SUPPLIED INFORMATION:
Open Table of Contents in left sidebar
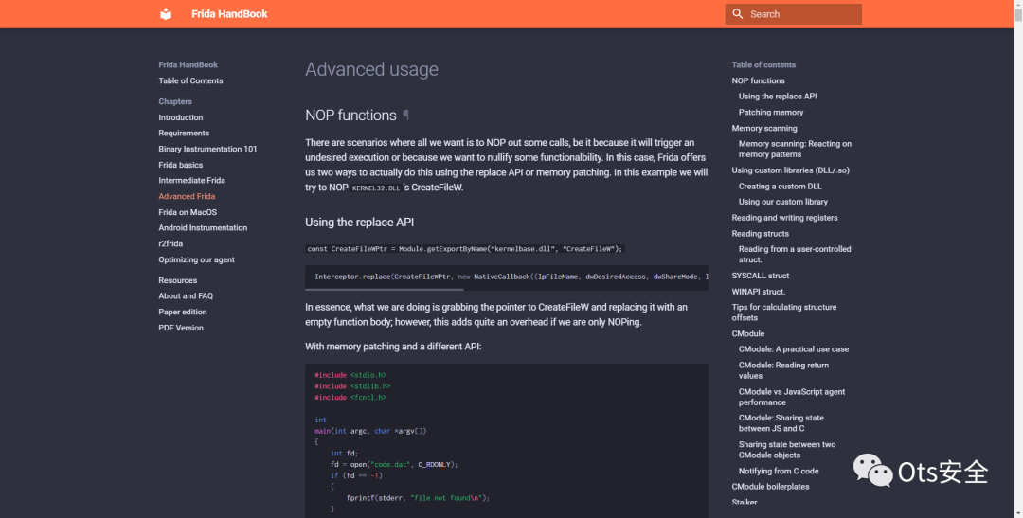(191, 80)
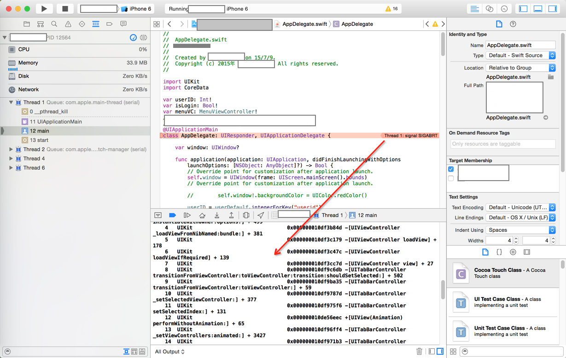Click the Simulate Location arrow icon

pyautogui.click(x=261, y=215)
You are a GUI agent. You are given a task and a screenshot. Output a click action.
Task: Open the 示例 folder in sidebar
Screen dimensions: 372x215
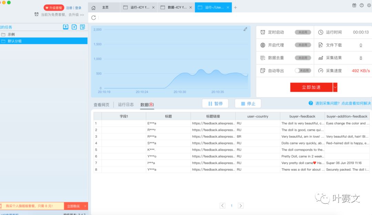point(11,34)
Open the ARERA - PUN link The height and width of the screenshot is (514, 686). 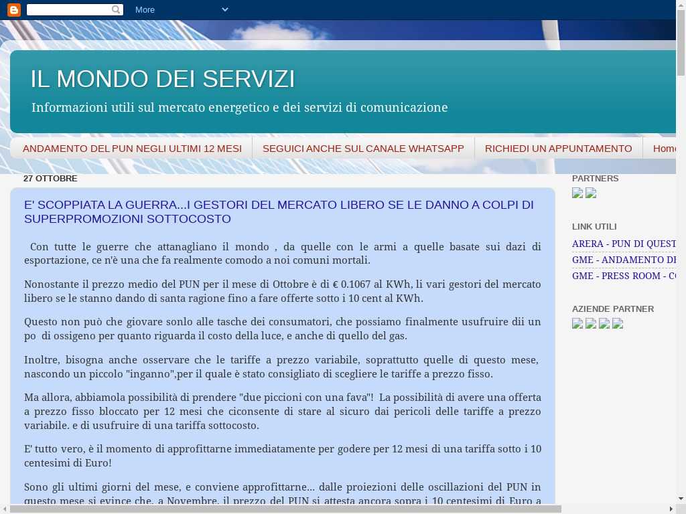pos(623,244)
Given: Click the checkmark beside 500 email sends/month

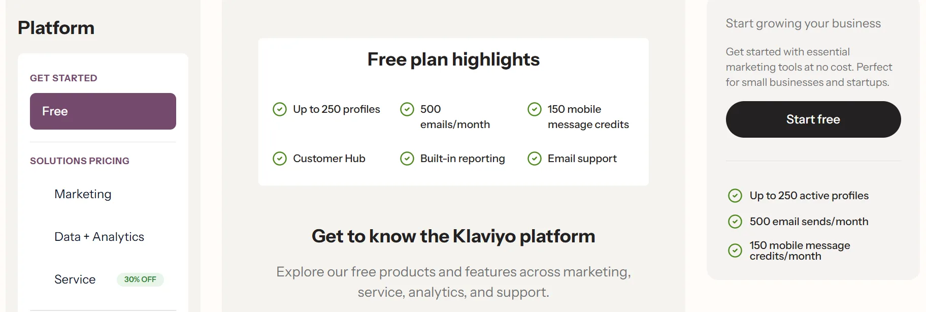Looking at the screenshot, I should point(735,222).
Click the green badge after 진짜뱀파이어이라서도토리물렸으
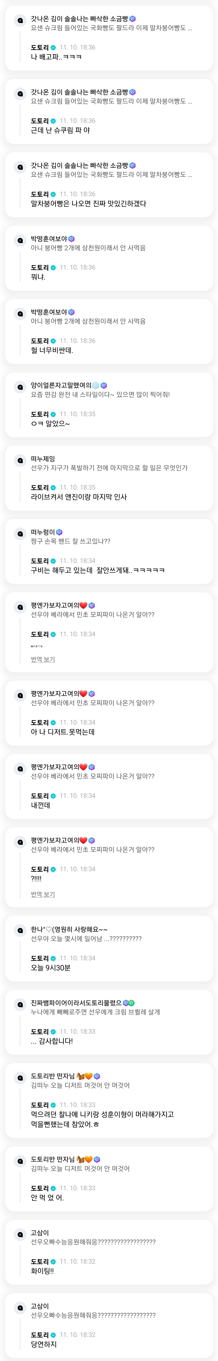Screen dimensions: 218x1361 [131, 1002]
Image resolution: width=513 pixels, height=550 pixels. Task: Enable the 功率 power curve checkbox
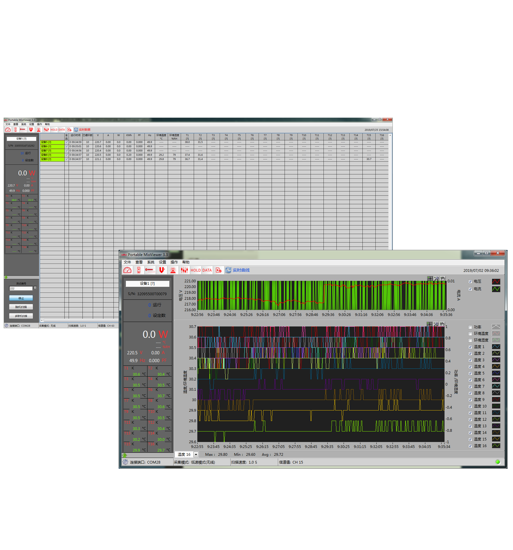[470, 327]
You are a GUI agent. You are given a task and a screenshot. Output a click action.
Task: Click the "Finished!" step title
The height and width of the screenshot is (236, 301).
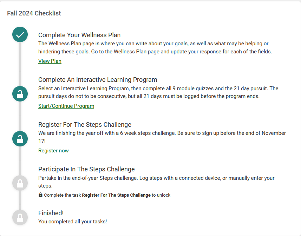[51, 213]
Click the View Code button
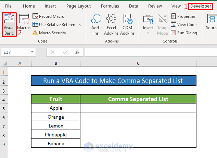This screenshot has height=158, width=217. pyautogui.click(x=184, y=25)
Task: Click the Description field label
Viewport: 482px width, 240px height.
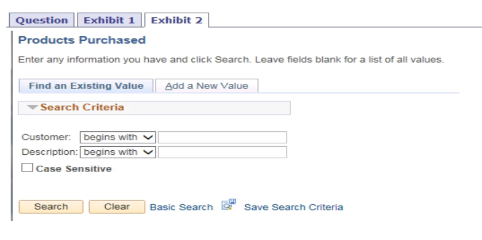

...

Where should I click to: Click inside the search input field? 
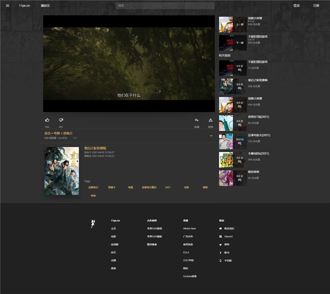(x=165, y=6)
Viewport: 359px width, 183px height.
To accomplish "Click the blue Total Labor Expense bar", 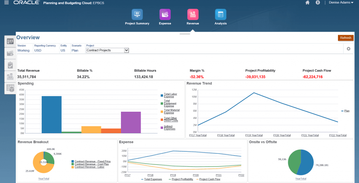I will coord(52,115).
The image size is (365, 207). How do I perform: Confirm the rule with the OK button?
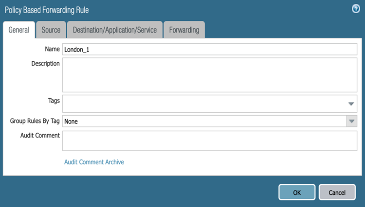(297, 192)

WORK ORDER:
Every line above that contains the word "Viewport" should be reported.

RESPONSE TO THE EXERCISE:
Viewport: 482px width, 240px height.
Viewport: 359px width, 183px height.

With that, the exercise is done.